Jet Fuel in My Baby Bottle

By Capt. Kristin Rice (Envoy Air)

I grew up immersed in aviation. My grandfather, Dick Bourland, began flying for TWA when he was 24 years old and went on to spend 34 years at American Airlines. He also owned a flight school and developed Bourland Field Estates, an airpark outside of Fort Worth, Tex. My father, Blake Bourland, flew the F-117A in Desert Storm and is currently a captain at Southwest Airlines. My mother’s father, Raymond Jopes, flew Hueys and Cobras in Vietnam. So there must have been a little jet fuel in my baby bottle.
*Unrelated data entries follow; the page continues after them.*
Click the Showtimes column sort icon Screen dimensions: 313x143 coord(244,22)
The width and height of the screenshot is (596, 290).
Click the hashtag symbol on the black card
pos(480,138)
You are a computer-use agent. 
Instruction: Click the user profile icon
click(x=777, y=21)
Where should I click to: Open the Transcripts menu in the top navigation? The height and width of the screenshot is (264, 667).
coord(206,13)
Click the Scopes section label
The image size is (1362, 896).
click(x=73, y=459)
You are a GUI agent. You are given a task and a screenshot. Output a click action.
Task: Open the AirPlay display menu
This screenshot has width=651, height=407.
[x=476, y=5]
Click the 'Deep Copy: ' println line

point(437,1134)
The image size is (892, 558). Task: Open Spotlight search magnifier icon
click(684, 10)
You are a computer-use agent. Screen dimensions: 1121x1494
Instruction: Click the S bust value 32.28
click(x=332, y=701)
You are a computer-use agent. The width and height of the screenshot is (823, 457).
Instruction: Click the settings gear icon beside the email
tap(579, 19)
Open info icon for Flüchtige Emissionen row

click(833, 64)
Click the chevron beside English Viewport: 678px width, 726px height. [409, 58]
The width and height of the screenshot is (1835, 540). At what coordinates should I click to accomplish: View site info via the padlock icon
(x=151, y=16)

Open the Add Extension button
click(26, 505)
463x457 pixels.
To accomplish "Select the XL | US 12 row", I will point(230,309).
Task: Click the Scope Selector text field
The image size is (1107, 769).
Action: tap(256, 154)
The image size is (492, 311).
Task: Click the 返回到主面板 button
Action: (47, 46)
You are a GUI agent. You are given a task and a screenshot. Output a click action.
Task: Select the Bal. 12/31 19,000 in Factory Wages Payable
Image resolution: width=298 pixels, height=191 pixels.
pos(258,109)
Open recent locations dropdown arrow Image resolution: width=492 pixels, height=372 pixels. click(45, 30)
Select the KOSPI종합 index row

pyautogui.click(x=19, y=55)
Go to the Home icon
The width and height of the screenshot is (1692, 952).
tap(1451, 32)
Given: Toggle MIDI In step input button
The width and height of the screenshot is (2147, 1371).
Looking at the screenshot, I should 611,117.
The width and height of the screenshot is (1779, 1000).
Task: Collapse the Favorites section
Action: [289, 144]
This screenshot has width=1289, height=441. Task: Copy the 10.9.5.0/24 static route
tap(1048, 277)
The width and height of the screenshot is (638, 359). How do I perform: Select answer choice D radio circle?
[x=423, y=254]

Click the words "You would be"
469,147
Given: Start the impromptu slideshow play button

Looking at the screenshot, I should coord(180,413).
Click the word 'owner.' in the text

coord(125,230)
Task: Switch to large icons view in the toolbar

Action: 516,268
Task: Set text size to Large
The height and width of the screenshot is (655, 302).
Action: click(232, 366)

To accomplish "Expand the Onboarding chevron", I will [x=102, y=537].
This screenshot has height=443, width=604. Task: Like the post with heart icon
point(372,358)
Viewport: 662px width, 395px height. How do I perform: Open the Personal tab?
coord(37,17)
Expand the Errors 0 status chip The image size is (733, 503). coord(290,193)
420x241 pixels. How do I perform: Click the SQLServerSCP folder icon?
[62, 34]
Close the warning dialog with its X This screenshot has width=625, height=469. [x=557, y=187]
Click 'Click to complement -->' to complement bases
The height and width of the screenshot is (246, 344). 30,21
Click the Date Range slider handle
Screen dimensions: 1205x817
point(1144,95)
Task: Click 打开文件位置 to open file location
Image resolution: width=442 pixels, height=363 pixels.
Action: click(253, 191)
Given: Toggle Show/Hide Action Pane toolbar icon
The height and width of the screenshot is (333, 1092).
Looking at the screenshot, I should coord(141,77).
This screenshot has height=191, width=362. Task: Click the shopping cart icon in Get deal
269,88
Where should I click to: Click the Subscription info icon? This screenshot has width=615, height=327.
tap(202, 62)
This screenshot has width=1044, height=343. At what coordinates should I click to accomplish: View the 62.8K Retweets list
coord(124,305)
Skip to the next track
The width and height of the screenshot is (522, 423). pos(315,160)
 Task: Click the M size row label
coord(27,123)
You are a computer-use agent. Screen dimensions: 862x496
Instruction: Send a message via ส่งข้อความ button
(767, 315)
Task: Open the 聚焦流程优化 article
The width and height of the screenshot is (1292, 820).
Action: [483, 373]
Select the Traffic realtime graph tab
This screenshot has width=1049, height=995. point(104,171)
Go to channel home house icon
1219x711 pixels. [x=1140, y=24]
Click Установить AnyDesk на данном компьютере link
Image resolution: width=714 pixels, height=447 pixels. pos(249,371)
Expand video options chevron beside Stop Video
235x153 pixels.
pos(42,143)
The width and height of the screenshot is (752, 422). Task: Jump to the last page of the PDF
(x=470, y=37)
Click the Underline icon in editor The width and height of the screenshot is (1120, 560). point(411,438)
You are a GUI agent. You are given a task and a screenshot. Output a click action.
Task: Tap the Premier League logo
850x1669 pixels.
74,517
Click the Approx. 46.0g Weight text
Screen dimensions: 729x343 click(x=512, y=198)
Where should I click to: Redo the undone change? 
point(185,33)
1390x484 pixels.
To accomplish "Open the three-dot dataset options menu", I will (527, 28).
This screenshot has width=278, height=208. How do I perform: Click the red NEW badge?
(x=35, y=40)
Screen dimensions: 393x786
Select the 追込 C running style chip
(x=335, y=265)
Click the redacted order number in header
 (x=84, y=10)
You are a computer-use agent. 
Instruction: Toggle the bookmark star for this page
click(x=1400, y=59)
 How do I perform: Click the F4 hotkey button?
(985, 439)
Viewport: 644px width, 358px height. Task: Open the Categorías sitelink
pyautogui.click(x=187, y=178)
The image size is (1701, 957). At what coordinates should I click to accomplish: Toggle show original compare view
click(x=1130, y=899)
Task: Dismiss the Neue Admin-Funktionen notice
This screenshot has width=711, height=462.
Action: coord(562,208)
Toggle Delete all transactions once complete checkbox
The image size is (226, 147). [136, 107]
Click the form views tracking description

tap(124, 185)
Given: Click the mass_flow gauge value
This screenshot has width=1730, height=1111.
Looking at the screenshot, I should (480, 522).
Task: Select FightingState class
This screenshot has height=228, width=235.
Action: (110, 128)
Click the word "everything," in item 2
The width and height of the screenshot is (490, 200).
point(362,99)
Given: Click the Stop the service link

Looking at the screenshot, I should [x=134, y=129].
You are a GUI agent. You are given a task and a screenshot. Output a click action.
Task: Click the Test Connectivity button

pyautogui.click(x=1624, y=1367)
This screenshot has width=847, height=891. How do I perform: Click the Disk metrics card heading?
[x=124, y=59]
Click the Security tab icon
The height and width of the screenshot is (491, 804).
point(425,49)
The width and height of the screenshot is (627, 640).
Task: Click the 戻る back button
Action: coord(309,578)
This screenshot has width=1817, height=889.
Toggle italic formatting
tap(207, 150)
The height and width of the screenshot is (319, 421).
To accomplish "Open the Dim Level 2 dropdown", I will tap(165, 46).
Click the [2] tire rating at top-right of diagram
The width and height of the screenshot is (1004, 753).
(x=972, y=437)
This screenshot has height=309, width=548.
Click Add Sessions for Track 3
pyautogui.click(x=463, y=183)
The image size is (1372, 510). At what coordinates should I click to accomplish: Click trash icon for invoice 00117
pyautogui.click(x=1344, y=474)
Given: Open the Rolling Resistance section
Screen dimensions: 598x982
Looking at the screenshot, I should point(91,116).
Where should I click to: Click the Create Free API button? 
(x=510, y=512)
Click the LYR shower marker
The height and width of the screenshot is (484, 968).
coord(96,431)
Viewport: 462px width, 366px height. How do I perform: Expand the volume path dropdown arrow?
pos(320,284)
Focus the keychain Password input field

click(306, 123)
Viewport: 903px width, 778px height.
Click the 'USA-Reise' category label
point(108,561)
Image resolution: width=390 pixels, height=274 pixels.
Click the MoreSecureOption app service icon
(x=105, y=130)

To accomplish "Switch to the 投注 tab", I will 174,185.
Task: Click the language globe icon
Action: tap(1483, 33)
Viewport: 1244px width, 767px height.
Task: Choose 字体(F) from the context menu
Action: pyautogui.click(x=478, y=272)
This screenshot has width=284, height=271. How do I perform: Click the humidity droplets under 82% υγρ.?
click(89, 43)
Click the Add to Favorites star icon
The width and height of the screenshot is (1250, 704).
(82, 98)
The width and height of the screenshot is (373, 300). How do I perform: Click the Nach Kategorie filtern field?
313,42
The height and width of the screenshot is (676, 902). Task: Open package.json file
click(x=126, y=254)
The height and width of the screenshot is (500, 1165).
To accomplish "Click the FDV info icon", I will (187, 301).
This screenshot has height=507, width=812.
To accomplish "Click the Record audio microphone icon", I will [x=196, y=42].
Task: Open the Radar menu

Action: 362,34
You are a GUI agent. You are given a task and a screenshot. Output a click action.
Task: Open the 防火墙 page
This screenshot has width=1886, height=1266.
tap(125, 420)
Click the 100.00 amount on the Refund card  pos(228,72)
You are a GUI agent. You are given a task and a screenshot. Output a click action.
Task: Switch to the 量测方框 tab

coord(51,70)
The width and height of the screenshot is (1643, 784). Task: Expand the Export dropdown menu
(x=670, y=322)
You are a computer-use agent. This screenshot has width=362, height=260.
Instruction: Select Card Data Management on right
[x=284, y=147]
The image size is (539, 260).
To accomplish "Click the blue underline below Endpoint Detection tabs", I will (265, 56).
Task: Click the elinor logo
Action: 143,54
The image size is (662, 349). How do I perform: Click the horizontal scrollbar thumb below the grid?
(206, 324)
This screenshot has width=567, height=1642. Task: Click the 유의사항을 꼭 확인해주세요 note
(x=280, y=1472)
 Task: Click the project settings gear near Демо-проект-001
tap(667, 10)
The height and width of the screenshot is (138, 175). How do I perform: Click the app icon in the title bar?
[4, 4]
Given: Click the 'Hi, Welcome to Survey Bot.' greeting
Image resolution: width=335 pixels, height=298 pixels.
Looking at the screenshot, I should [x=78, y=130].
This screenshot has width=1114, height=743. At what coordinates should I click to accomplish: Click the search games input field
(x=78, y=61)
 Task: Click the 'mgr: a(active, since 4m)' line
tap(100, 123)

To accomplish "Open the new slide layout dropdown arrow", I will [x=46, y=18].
I spent my summers at Bourland Field. From the first day I set foot on the tarmac, I would sit and watch airplanes roll down the runway and blast into the sky. I instantly knew that aviation was what I wanted to do for the rest of my life! I would sneak into the Frasca simulator and pretend I was a pilot. I would beg my grandfather to let the instructors take me up flying. It was a complete rush!

I took a few years off from aviation while in college, but after graduation I decided that flying was what I really wanted to do. I applied and was quickly accepted to Mesa’s pilot development program. I attained all my pilot ratings in 15 months and began work for Mesa in late 2008. Of the many benefits of flying for Mesa, the most personal to me was that I was finally in CASS. I immediately jumpseated with my dad on one of his trips. It was an absolute blast!

I was furloughed from Mesa after only five months, but that small taste of being an airline pilot was enough to convince me to persevere. To stay in the cockpit, I obtained my MEI, CFII, and CFI ratings in a little over a month and began work for U.S. Flight Academy. After a little more than a year and more than 1,000 hours of instruction, I was hired by American Eagle, now Envoy Air, and upgraded to captain this month.

My father and I both fly out of Dallas, Tex., but unfortunately at different airports so our flying paths haven’t crossed since I jumpseated with him many years ago. I currently live near Baltimore, Md., and after almost seven years at Envoy my long commute home from Dallas finally led to me passing through Baltimore/Washington International Thurgood Marshall Airport at the same time as my father. I waited for him to arrive at the gate and for the first time we were both together in uniform! I took a photo and posted on Facebook about this special moment with my dad.

My father has helped me immensely to achieve my dreams and aspirations of becoming an airline pilot. It’s exciting to be the first female aviator in our family, one generation to the next!